A US federal court in New York on Thursday convicted
a man of charges that he bought weapons and plotted attacks on behalf of the
Lebanese group Hezbollah.
Ali Kourani, a 34-year-old American of Lebanese
descent, was convicted of eight allegations including conspiracy to use weapons
in a violent crime, which is punishable by life in prison.
“Kourani’s chilling mission was to help procure
weapons and gather intelligence about potential targets in the US for future
Hezbollah terrorist attacks,” US attorney Geoffrey Berman said in a statement,
using an alternate spelling for the group.
The targets Kourani surveyed include the JFK
International Airport and a federal building in Manhattan.
“Today, Kourani has fittingly been convicted for his
crimes in a courthouse that stands in the shadow of one of his potential
targets,” Berman said.
Born in Lebanon but naturalized by the US in 2009,
Kourani attended several Hezbollah training camps in his country of birth and
took orders from agents of the Iran-backed organization after his 2003 arrival
in the US.
He is now set to be sentenced on September 27.

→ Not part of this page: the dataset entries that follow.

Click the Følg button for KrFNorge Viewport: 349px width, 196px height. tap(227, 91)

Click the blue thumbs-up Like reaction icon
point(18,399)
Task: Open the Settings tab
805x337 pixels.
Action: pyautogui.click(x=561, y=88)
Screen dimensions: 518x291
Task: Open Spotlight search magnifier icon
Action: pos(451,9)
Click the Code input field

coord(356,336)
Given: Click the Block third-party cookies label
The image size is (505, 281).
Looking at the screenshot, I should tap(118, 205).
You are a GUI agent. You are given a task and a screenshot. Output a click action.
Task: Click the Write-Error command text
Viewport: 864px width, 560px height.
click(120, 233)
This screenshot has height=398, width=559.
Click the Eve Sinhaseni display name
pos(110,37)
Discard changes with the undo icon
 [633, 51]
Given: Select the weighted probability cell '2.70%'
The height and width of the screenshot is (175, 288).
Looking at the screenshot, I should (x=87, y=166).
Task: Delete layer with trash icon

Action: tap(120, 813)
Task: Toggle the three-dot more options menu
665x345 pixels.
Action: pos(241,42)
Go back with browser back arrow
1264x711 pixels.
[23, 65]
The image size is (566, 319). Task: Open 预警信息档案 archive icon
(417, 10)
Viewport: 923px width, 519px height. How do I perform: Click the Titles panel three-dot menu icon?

Another man who was taken into custody in Michigan on the same day Kourani was
arrested in 2017, Samer El Debek, is still awaiting trial. He is also accused
of belonging to Hezbollah.
Washington considers Hezbollah, which was created by
Iran in the early 1980s, a terrorist organization.
The group has been blamed for attacks in France,
Lebanon, and Bulgaria, and is one of the main allies of Syria’s government
against the country’s rebels.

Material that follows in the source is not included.